In fact, Wanted: Babysitter is unwisely light, at least in the version I saw, on both sex and violence. Schneider isn’t “wanted” in the same way she had been in Last Tango in Paris; as a sculptor who supports herself by taking care of wealthy people’s children, she’s recruited by her friend Ann to babysit a young boy who’s actually been kidnapped by Morrow and Vaughn. While they negotiate a ransom from the boy’s rich father, Michelle and the kid are mostly left alone, locked into an old dark house in a quiet neighborhood of Rome. For at least half of whatever paying audience attended in the ‘70s, this was likely not why they had bought tickets to the suggestively titled new vehicle for Last Tango in Paris’ female star. The villains’ conspiracy eventually falls apart exactly as you’d expect and want from a kidnapping movie, but it’s never as uninhibitedly thrilling as one of the gialli no doubt shooting next door to Clement in 1975 Rome.
Wanted: Babysitter is not, I should probably add, a terrible movie. It’s hard to fairly judge or fully enjoy watched on the DVDs available in North America, which are terrible, full-frame transfers of TV prints or videotapes (the source for the murkiest images here), but the basic competence of Clement and a team of collaborators culled from some of European filmmaking’s finest still shines through the audiovisual murk. It’s a rainy Sunday kind of an entertainment, a meeting of high standards of craftsmanship and realistic goals that’s never in much danger of embarrassing itself.

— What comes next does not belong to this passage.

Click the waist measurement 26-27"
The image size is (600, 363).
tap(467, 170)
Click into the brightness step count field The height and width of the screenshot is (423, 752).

If anything does raise Wanted: Babysitter above its modest ambitions and even more modest accomplishments, it’s the real-life associations that over time have forcibly attached themselves to a movie that on its own merits has barely been noticed. Simply the sight of Maria Schneider and Vic Morrow on screen together, and in service of a story filled with cynicism against the movie industry, does far than anything in the script or direction to justify the movie’s dour and exhausted mood. And knowing that Clement would never work again, and Schneider rarely in a starring role in a project this mainstream, makes Michelle the babysitter’s final moments of traumatized survival much more affecting than might have occurred to anyone at the time looking at the completed film just to figure out how they were going to make back their money.
And, as I first wrote, it is finally most valuable as a Maria Schneider film. In the wake of Last Tango, she was sometimes treated, in reviews which now read as astonishingly sexist and condescending, as a footnote to Bertolucci and Brando’s success. In a role which has her mostly isolated, and without any “romantic” interest, it’s easier to see a real talent and presence, out of the reflected glare of a heavyweight Hollywood co-star. From its misleading and faintly absurd titles to its underachieving delivery of genre thrills, Wanted: Babysitter is a prime candidate for being forgotten by time, and it’s fulfilled that fate for the most part. As the expose of the evils of kidnapping and the foibles of the film industry which was released, barely, in 1975, it may not be particularly worthy of any place in our memories. Since February 3, 2011, however, Wanted: Babysitter has not been a movie about any of those things, but rather one about the lost talent and beauty of Maria Schneider, and for that it is worth remembering.